Mon, May 18, 7:45 PM
- Goldman Sachs had a lot to say about all corners of the energy sector today in addition to the cut in its long-term oil price forecast, its Sell recommendations for oil majors BP, Statoil (NYSE:STO) and Chevron (NYSE:CVX), and its gloomy outlook for offshore drillers Transocean (NYSE:RIG), Diamond Offshore (NYSE:DO) and Atwood Oceanics (NYSE:ATW).
- Goldman awards a Buy rating for Exxon Mobil (NYSE:XOM), "the only U.S. or European major that can generate sufficient free cash flow to cover its dividend near $60/bbl in 2016-17"; while the firm says other oil majors will be struggling to keep the dividend flat, XOM will be in a position to increase the dividend for the next several years.
- With its expectation for long-term weakness in oil and gas prices, Goldman sees risk exposure in many names that are reliant on commodity prices, suggesting selling LINE, DPM, NGLS, while predicting PAGP and NS would benefit from a removal of the U.S. crude oil export ban.
- The firm thinks many midstream MLP names now offer attractive valuations, recommending ENB, EPD, ETE, PAA, SXL, WNRL.
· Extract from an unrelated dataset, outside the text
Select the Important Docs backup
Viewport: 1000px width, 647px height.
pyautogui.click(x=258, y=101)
- Goldman sees an upturn for frac sand provider Emerge Energy (NYSE:EMES), upgrading shares to Buy from Neutral.
- Other Buys: CLR, NFX, CQP, HEP.
- Other Sells: TRP, TCP, GPOR, MUR, GTE
Mon, May 18, 2:35 PM
- More than $100B of spending on at least 26 major projects by the world’s energy companies has been slowed, postponed or canceled in the wake of plunging oil prices, including Royal Dutch Shell (RDS.A, RDS.B), BP, ConocoPhillips (NYSE:COP) and Statoil (NYSE:STO), according to a Financial Times analysis.
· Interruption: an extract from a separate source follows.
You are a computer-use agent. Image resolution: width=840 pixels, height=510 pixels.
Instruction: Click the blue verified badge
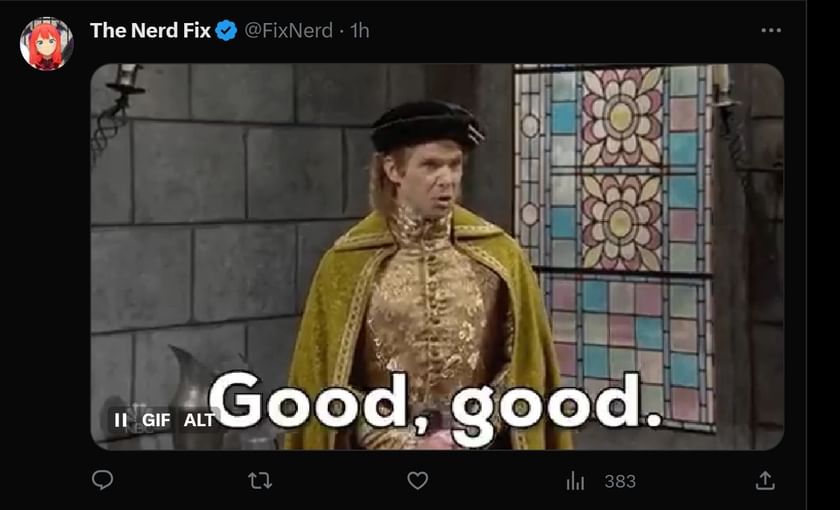(226, 31)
- One of the biggest developments to be shelved, Shell’s Arrow liquefied natural gas plant in Australia, accounted for almost a quarter of the planned spending reduction.
- Western Canada is suffering the most from the retrenchment, with nine Canadian oil sands projects pulled back, each ranging from $1B-$10B in planned expenditure, the analysis says.
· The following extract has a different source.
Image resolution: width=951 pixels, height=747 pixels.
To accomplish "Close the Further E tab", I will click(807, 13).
- According to Morgan Stanley, which looked at capex guidance for 2015 from more than 120 companies, investment is expected to drop by a quarter this year to $389B from $520B.
Mon, May 18, 11:49 AM
- Goldman Sachs says its “lower for longer” oil price forecast would put significant pressure on integrated oil and gas companies such as BP (BP -0.8%)and Statoil (STO -2.7%), prompting the firm to downgrade its sector outlook to Cautious from Neutral and both energy giants to Sell from Neutral, citing long-term dividend risk for BP and cash-flow pressure on STO.
- The firm also downgrades Chevron (CVX -1%) to Sell from Neutral with a $99 price target, down from $111, saying CVX is burning through free cash flow, which should limit dividend growth in the coming quarters, and pointing risk to 2017 production guidance.
Wed, May 13, 9:39 AM
- Statoil (NYSE:STO) has increased by nearly 50% the volume of gas it will deliver to U.K. energy supplier Centrica (OTCPK:CPYYF) under an existing supply deal.
- STO now will supply 7.3B cm/year of gas to Centrica, up by 2.3B cm/year from the original 5B agreed under a 10-year supply pact signed in 2011, with deliveries due to start in October.
- Centrica also expands a three-year supply deal that came into effect last year with Gazprom (OTCPK:OGZPY) to 4.16B cm/year from 2.4B cm/year and will now run until 2021.
- "Britain needs ~70B cm of natural gas each year to heat homes and businesses and to generate electricity, and the U.K. now needs to import more than half of this," Centrica says.
STO vs. ETF Alternatives
Statoil ASA is an integrated oil and gas company. It explores, produces, transports, refines, and markets petroleum and petroleum-derived products. It has operations in Norway, rest of Europe, North America, Africa, Asia and South America.